Sunday, January 20, 2008

Libertarian Infighting

Ron Paul's reprehensible newsletters have re-ignited the old infighting among libertarians. And in case you're unfamiliar with who's who in these warring camps, the Nation's Christopher Hayes provides a primer:

In 1981 American libertarianism's founding father, Murray Rothbard, had a falling out with Cato leaders over their weak-kneed conception of libertarianism as "low tax liberalism." After being kicked off the board of the organization he had helped found, Rothbard, a Jewish, Bronx-born economist who'd studied with Austrian economist Ludwig von Mises, helped found the Mises Institute in Auburn, Alabama. The institute became the intellectual center for what Rothbard protégé Lew Rockwell termed "paleolibertarianism," a worldview rooted squarely in the populist Old Right tradition. Paleolibertarians tend to be culturally conservative (attracting, on the edges, a fair share of Confederacy nostalgists and white supremacists), zealously against imperial foreign policy and the Federal Reserve. "Ron Paul has shown that the core of the state is the Pentagon and the Federal Reserve," says Rockwell, who was Paul's congressional chief of staff from 1978 to 1982.
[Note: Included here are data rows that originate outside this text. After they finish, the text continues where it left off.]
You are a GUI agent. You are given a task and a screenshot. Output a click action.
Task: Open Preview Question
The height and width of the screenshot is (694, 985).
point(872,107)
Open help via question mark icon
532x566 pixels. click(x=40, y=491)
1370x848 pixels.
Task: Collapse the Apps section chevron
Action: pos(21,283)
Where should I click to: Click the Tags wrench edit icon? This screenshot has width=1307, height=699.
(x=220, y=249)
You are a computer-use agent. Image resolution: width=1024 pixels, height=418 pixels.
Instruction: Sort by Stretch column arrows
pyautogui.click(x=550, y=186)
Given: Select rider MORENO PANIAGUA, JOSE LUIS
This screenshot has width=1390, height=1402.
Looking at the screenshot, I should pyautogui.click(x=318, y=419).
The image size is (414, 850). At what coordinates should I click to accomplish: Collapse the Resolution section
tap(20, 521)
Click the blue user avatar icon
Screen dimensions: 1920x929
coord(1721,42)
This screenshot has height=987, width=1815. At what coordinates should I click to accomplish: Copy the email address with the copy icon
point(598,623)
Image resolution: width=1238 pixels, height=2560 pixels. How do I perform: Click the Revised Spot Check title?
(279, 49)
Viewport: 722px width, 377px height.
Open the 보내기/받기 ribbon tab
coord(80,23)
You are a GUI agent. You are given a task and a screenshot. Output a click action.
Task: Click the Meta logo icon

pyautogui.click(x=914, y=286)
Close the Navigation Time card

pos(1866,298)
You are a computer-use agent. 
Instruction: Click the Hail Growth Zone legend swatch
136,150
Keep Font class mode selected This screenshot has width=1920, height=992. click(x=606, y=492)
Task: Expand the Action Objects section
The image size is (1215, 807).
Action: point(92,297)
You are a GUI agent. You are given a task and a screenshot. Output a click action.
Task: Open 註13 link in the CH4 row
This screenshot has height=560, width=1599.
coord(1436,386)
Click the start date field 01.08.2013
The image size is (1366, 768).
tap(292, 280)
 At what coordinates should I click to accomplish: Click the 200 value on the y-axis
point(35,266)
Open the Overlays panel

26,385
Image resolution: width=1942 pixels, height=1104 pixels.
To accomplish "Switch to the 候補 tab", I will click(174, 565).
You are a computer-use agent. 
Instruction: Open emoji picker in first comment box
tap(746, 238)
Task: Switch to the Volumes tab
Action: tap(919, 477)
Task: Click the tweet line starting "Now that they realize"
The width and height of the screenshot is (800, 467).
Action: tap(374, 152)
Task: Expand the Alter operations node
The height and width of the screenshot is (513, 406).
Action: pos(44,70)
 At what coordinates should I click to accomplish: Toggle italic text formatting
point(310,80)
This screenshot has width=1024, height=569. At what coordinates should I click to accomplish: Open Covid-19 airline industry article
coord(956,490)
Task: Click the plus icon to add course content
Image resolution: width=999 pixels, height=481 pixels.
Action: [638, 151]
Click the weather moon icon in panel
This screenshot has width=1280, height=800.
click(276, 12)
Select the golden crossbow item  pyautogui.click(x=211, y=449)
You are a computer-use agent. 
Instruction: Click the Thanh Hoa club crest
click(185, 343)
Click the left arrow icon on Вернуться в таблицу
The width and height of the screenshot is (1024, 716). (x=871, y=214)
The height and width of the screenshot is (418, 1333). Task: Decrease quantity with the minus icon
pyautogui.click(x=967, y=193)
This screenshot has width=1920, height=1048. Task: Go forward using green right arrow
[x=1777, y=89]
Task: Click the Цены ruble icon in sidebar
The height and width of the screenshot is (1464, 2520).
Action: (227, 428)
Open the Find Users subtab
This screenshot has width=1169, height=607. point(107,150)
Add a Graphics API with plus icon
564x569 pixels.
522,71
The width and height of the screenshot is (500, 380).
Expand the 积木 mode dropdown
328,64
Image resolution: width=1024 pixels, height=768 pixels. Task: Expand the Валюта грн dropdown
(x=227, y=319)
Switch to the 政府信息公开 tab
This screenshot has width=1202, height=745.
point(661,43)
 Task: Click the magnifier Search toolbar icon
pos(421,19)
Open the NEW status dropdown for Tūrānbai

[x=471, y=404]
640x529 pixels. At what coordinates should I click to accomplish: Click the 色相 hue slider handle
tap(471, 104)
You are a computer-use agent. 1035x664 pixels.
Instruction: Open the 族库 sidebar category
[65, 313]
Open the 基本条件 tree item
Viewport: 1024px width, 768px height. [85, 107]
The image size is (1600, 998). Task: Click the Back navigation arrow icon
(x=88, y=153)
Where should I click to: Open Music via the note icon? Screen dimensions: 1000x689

The division between paleolibertarians, centered around the Mises Institute, and cosmopolitan libertarians, centered around Cato, is also a case of "culture clash," according to Justin Raimondo, editorial director of Antiwar.com and prominent member of the Mises set. "There's the populist wing of the libertarian movement, and then there's the Washington crowd that's still trying to sell libertarianism, or their version of it, to elites. These people want to go along and get along. As long as they can abort their babies and sodomize each other and take as many drugs as they want to, they are happy. They don't care who is being killed in Iraq and how many Iraqis are dying. That's their hierarchy of values."